Giacomo Sereni (Barcellona) foto Caracciolo

L’imperativo in casa giallorossa è cancellare la sconfitta beffa di Forlì contro la capolista degli ex Guarino e Bisconti.

Cancellare la beffa di Forlì. Ma, più di quella gara persa di un punto negli istanti finali, cancellare quell’orribile terzo quarto, padre di un parziale di 33-9 che ha spento i sogni di gloria giallorossi. Manco a dirlo, non sarà una cosa semplice. Anzi, tutt’altro. Al “PalAlberti” arriva infatti la capolista Valmontone degli ex Ciccio Guarino e Luca Bisconti. Osso duro, durissimo. Se non altro per l’esperienza di un asse play-pivot che – ormai sei anni fa- ha fatto sognare i tifosi barcellonesi, regalando quella Legadue tanto ambita.
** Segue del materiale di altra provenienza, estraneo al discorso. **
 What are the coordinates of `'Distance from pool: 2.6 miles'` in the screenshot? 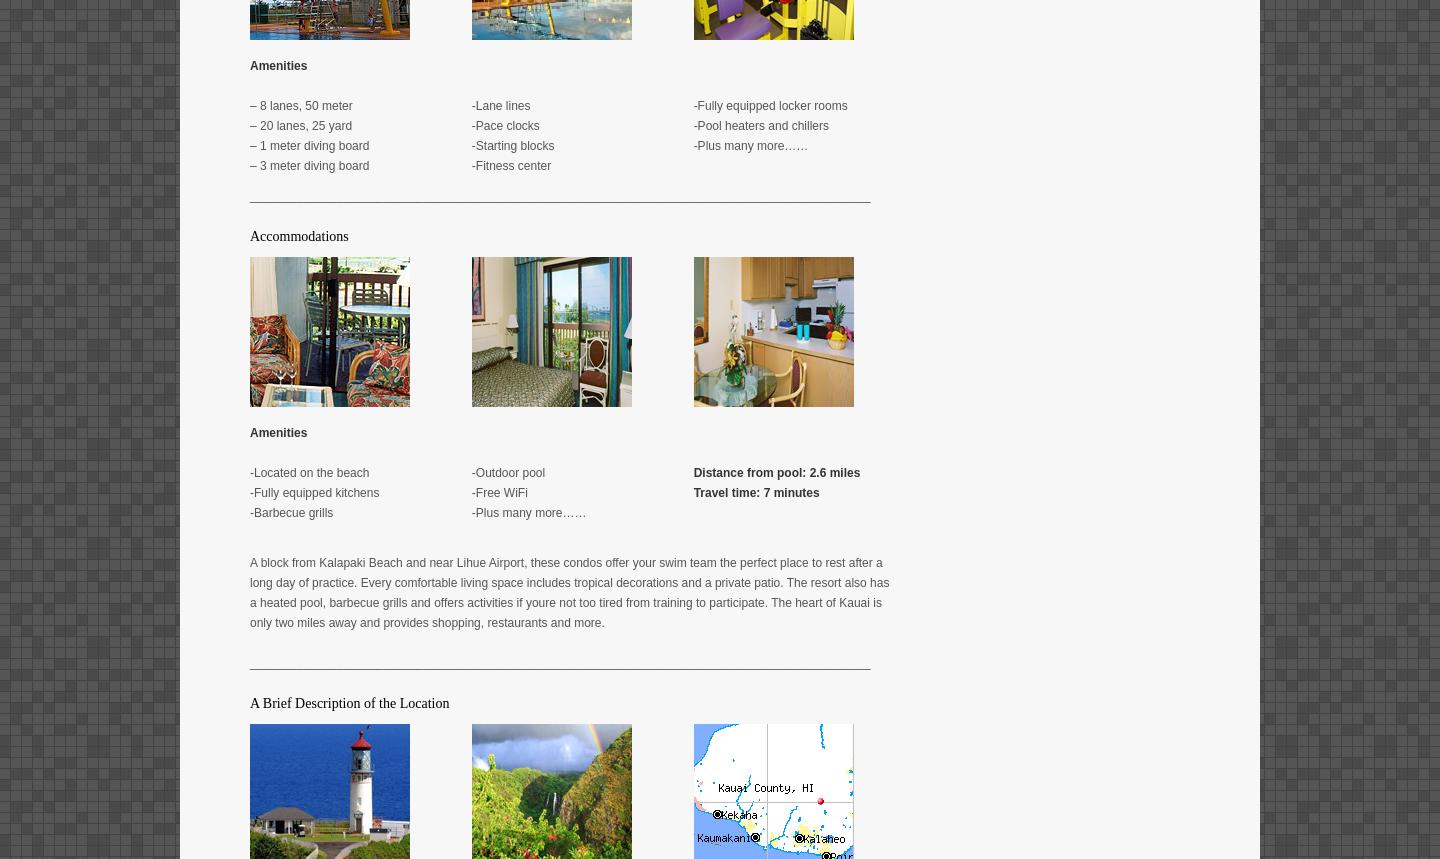 It's located at (775, 471). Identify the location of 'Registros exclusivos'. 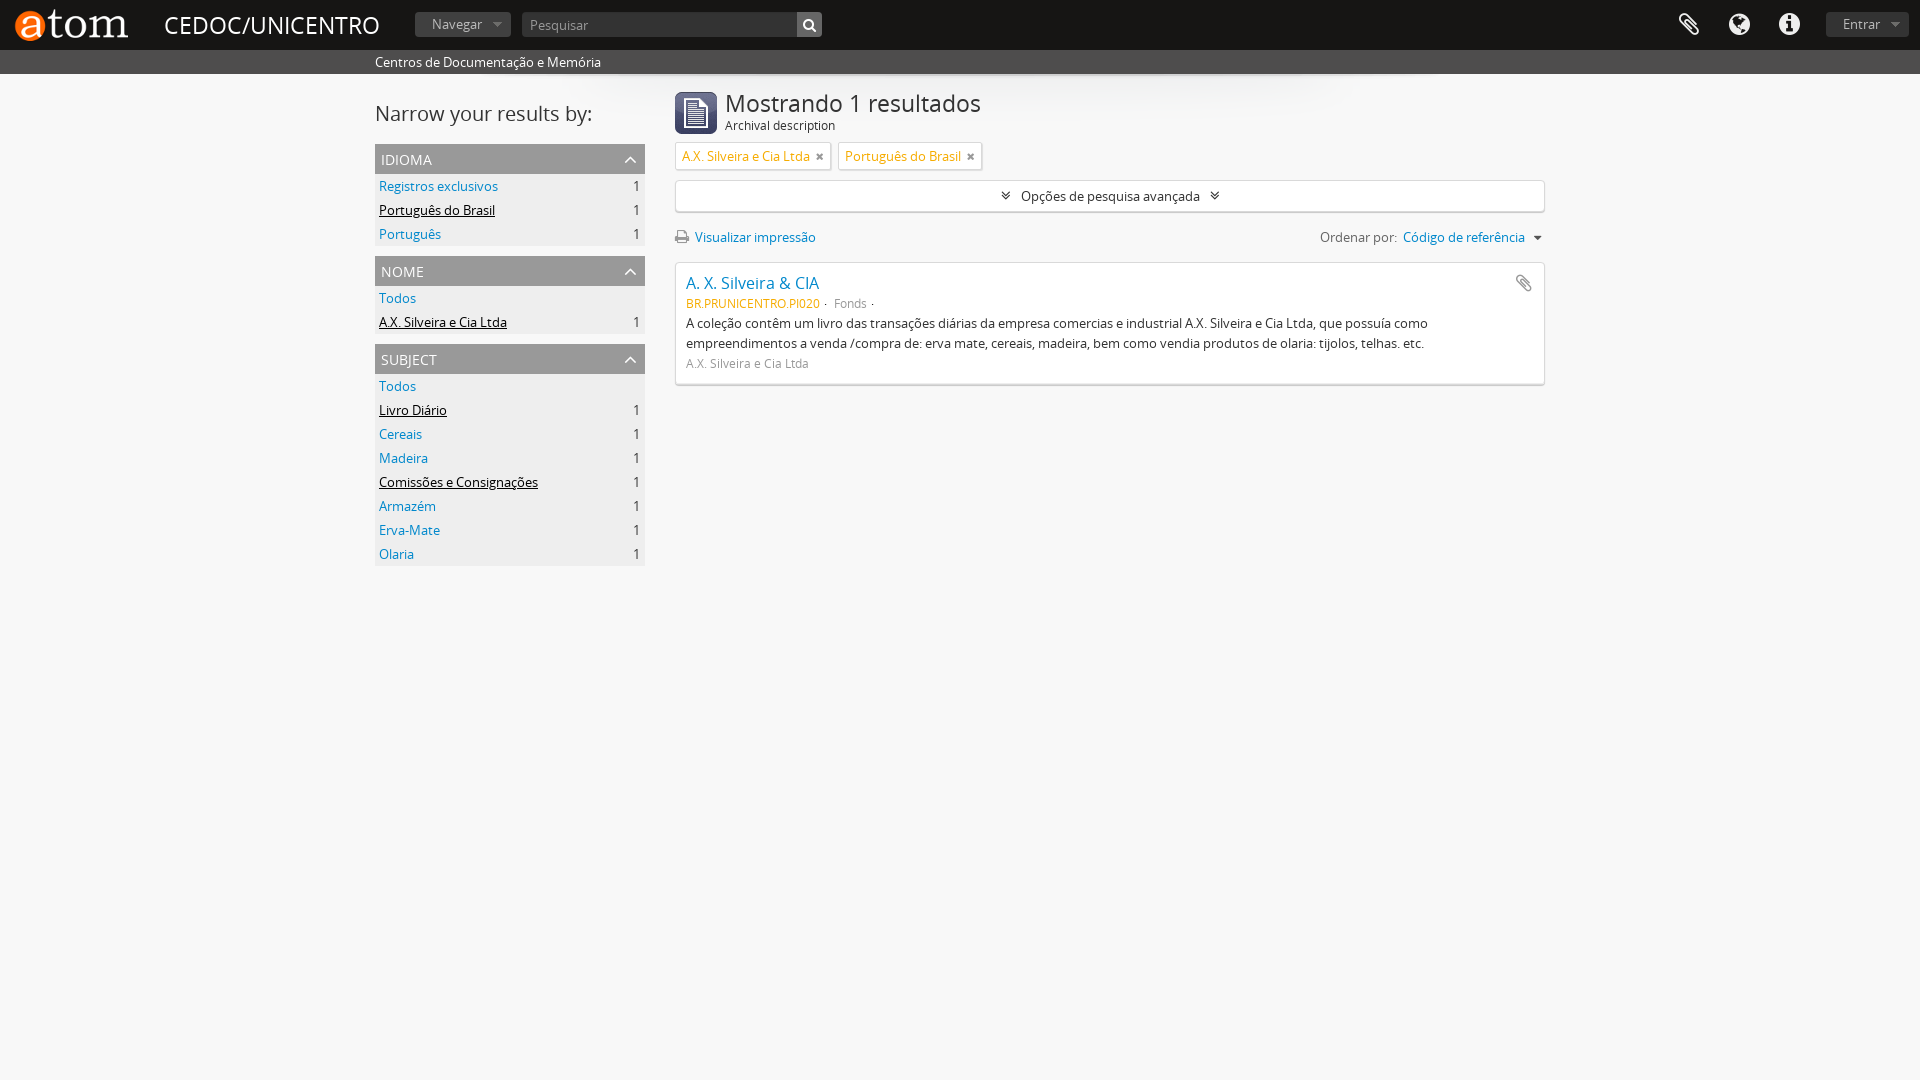
(379, 185).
Alla vigilia di un match così importante, a suonare la carica in casa giallorossa è il capitano Giacomo Sereni: “Domenica ci aspetta una sfida molto impegnativa contro una delle compagini più forti dell’interno campionato. Valmontone arriverà a Barcellona ancora imbattuta e forte di un roster molto esperto e dall’enorme potenziale offensiva. Statistiche alla mano, hanno cinque uomini che, in media, vanno in doppia cifra. E’ chiaro che il nostro approccio dovrà essere improntato su una difesa molto aggressiva e un’alta intensità di gioco. Stiamo lavorando duramente per preparare la partita al meglio e riscattare la sconfitta di Forlì”.

Capitan Sereni in difesa (foto Caracciolo)

Capitan Sereni in difesa (foto Caracciolo)

A proposito della partita di sabato scorso, il capitano la pensa così: “La gara di Forlì ci ha inevitabilmente lasciato molta amarezza per il modo in cui è arrivata la sconfitta. Una gara assolutamente dominata per tre quarti e vanificata all’inizio del secondo tempo e da un episodio sfavorevole negli ultimi istanti del match, quando la poca lucidità e un po’ di sfortuna non ci hanno permesso di portare a casa i due punti. Sconfitta dura da digerire. Ma guardiamo il bicchiere mezzo pieno e pensiamo all’ottima prestazione per buona parte della gara e ai miglioramenti che si vedono di settimana in settimana. Guardiamo avanti fiduciosi, sapendo che i nostri risultati passano sempre e solo dal duro lavoro quotidiano”.